== BRIEF ==
Carry on the blog post below about Malahide railway station, picking up right after its final sentence.

>> BEGIN EXTRACT

More delays than the Dart have held up this blog post. From lectures, essays, archive cataloguing, research trips, to driving around Northern Ireland searching for stations, I haven’t had the time to just sit at my computer and do what I enjoy the most: look up stuff on the internet. Let’s get back to our day of exploration heading up to Drogheda, next stop: Malahide.

A real GNR treat, Malahide’s station is polychromatic perfection with the stamp of the company’s engineer in chief, William Hemingway Mills, every-which-way the eye turns. The station building is yellow brick, with red and black brick string courses paralleling across true and semi-arch window and door frames. All single-storey, the various rooms align along the platform in symmetrical cohesion.
Alighting from my (not delayed) Dart train, my first treat is the original signal cabin located on the western platform. Fenced off with grates on the windows, it’s not particularly alluring, but the moulded bargeboards and supporting roof-buttresses maintain a status of careful aesthetics. The red brick base informs its GNR origin and the rounded square windows echo the glazed screens seen all across the former network. Uniformity in design, down to the last mullioned window-pane.
Buildings of Ireland gives a construction date of 1850-60 for the signal cabin. This is incorrect as it is a GNR example: the company was established in 1876 and a drawing for this blueprint design exists for Armagh and is signed and dated by Mills in 1907.

The waiting shelter maintains its original sliding door – this is incredibly rare, as most have been removed, presumably due to wear-and-tear. Also intact are the original windows, with evidence of the original paintwork peekable from the layers of peeling coats. It would appear the concrete base was once the same royal blue as the GNR locomotive livery, with creams, greys and whites all visible underneath the current dark grey and green commotion.
Opposite the shelter the glass-theme continues. The central entrance hall to Malahide station this time demonstrates square-headed window frames, with Regency margin-glazing and another in-tact original sliding door, mirroring the design of the waiting shelter. As we’ll see, this leads to the porch of the station; but I haven’t got there yet.
Another GNR antique still in situ is the lattice-girder footbridge and its iron supports. This design was emulated across the network, the floral ornamental bosses covering the central cross-axis of the tie rods also seen in a drawing design for a bridge at Belturbet Junction. Stylised petal cut-outs in the stair-supports perfectly align across the platforms, with hints of green paint glowing beneath the dark grey surface. Unfortunately, but through necessity, the wooden steps and planking have been replaced.
Casts of the GNR letters emblazon the iron spandrels along with Corinthian-inspired capitals, disguising the somewhat mundane function of the iron support column to act as a downpipe with internal guttering. The veranda now has a corrugated-plastic roof which would originally been glass, but still retains the wooden canopy. The entrance hall is now full with electronic ticket barriers, but the preserved full-colour GNR logo above the platform door is a nice touch.
Exiting the station through the diamond-glazed gable-porch I am greeted by the Tudor overstatement that is this trefoiled protrusion which jars completely with its attached becalmed yellow brick station. I find it hard to believe that Mills was responsible for this. Perhaps a local shareholder had delusions of grandeur, or is this part of the earlier station which Mills’ GNR manifestation replaced?

>> END EXTRACT
>> BEGIN DATA PROVIDED

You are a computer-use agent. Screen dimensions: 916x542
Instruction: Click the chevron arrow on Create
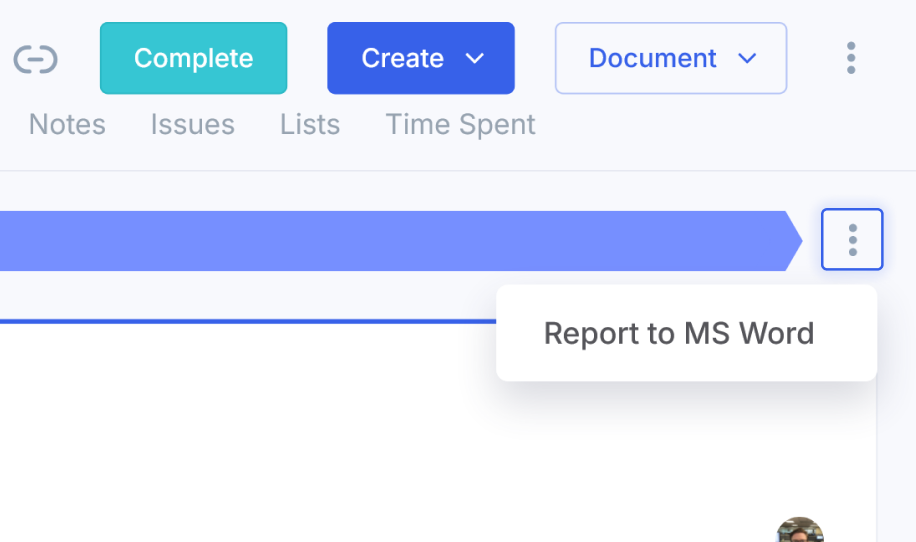475,58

>> END DATA PROVIDED

== EXERCISE RESULT ==
Regrettably, Buildings of Ireland records that Malahide was designed by the architect George Papworth and built in 1851. How can this be, when it is quite clearly a GNR station akin to Dundalk which was designed by Mills, and also that the GNR was established in 1876? Taking the palm of my hand away from my face and returning my eyes from their skyward roll, I discover on Archiseek an intriguing design by Papworth for Malahide, dated… 1851. But it was never built.
The pomposity of the central tower is quite comical, as is the sheer scale of the building which would be more suited to a terminus station. Indeed, Amiens Street (Connolly) was built in 1846 to designs by William Deane Butler. Was Papworth trying to mimic its Italianate style?

These earlier architects form part of the GNR’s history in that the original railway line which opened in 1844 was constructed by the Dublin and Drogheda Railway, which hired architects for its stations and engineers for its tracks and trains. Papworth did design some of the company’s stations: Drogheda being the most obvious here.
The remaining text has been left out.